I'm currrently building a date parser using antlr. The inputs it takes are

year monthName numDayOfMonth era
numDayOfMonth monthName year era   

These are all under the rule stringDate, so my grammar looks like this

stringDate: year monthName numDayOfMonth
|           numDayOfMonth monthName year; 

numYear:               NUMBER ;
strMonth:              MONTH  ;
numDayOfMonth:         NUMBER ;

NUMBER:    [0-9]+ ;
MONTH:     'jan' | 'feb' | 'mar' | 'apr' | 'jun' | 'jul' | 'aug' | 'sep' | 'sept' | 'oct' | 'nov' | 'dec' ;

In my listeners, I check to make sure that numDayOfMonth is within the range [1, 31] to make sure that that the number is a valid date. I do the same for the months (first I transform them into their corresponding month).
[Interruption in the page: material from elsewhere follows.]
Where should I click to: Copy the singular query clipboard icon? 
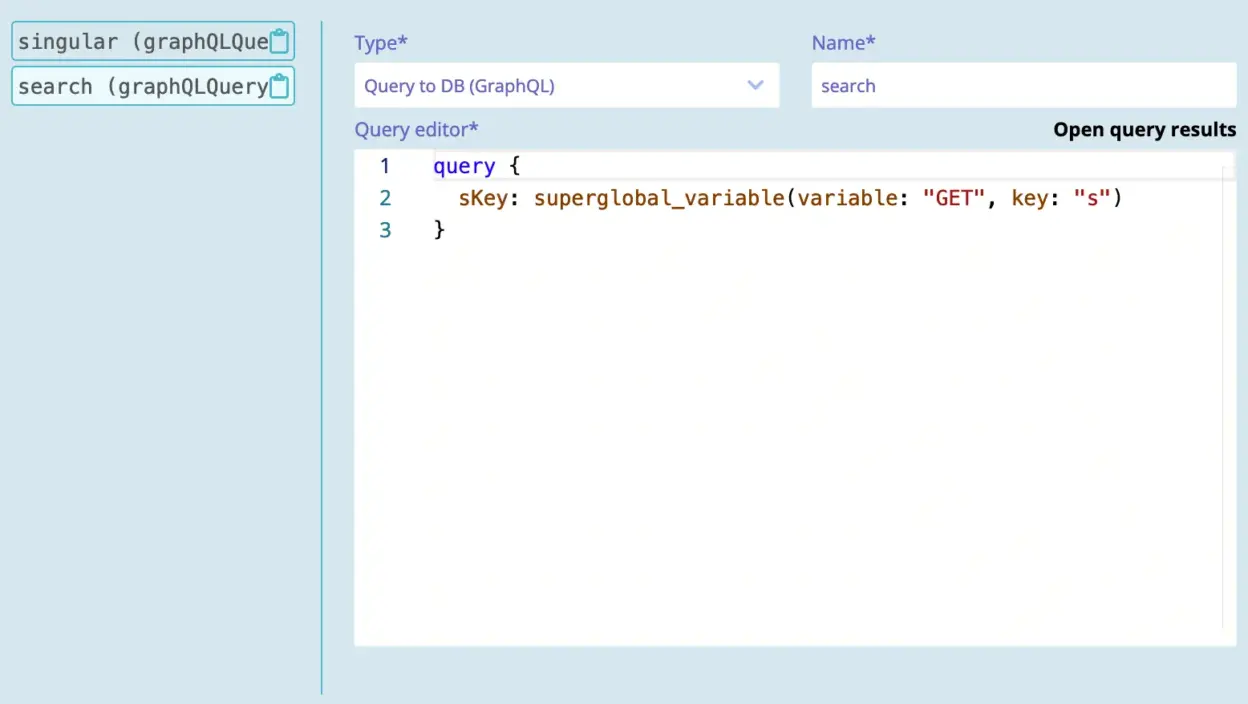280,42
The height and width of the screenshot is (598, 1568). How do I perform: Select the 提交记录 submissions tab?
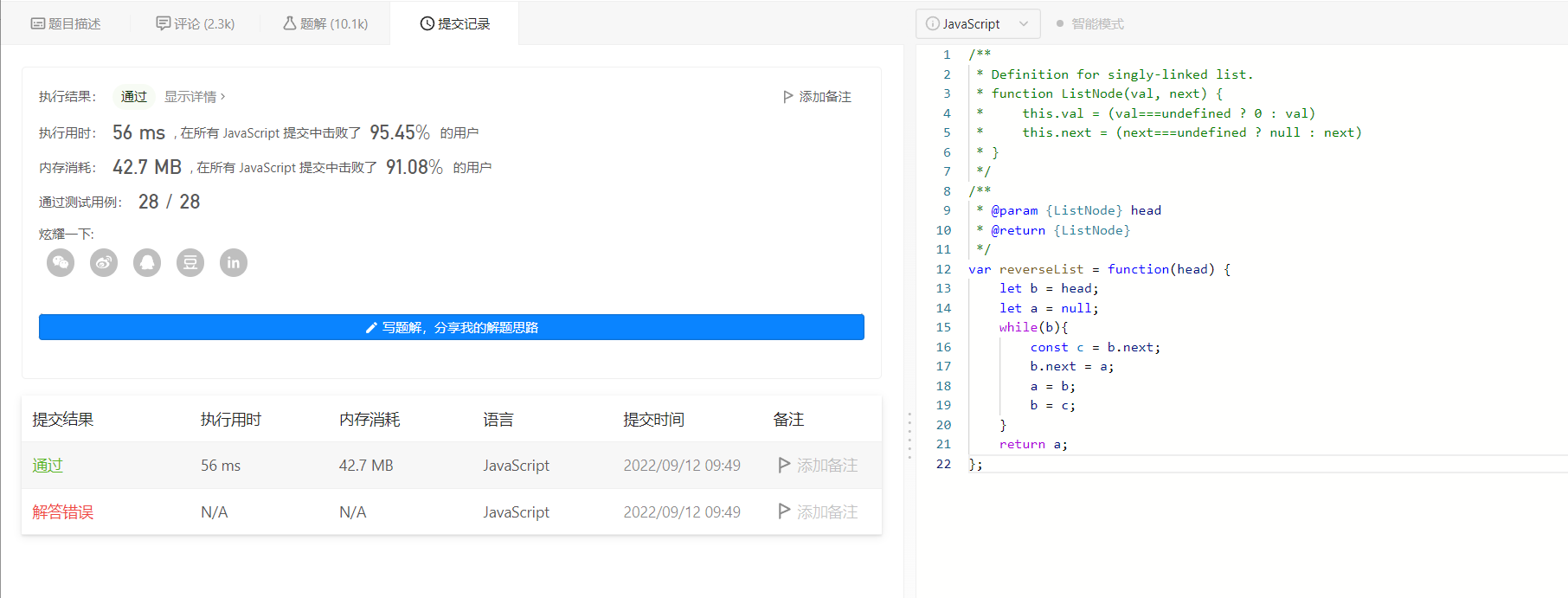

The problem is, if it input the date 2013 June 13, The date gets parsed correctly. However, when I input 13 June 2013, it gets parsed incorrectly because the parser gets confused and thinks 2013 is a day, not a year, and therefore the check fails during exitNumDayOfMonth. I've been scratching my head about how to handle this. I essentially want the evaluator to skip the rule of i encounter a num > 31, but I'm not entirely sure of how to skip a rule. I have tried returning, and throwing errors, but nothing seems to work.

Is there a way to make the evaluator skip this rule and go on to the alternative instead?

Mad Physicist
  • 107,652
  • 25
  • 181
  • 264
ceez
  • 35
  • 4
  • doesn't antlr have a date class? In any case if your year is always 4 digits, parse the string and find that first. Then find the non-numeric month and extract that. You'll then be left with the day. Also you could check stack overflow. There are already a few threads on parsing dates in antlr. Here's one: https://stackoverflow.com/questions/35651518/how-to-create-a-antlr4-grammar-which-will-parse-date – John Lord Oct 17 '18 at 00:07

1 Answers1

2

Why don’t you change the token definition of year to contain only 4 digits? That will solve the issue.

So, your year and date will be

numYear: [0-9] [0-9] [0-9] [0-9]
  numDayOfMonth: [0-9] | [0-9] [0-9]

Currently, they both have same definition - so the parser does not know which rule to pick while parsing and goes with the first one which fits the input.

mettleap
  • 1,390
  • 8
  • 17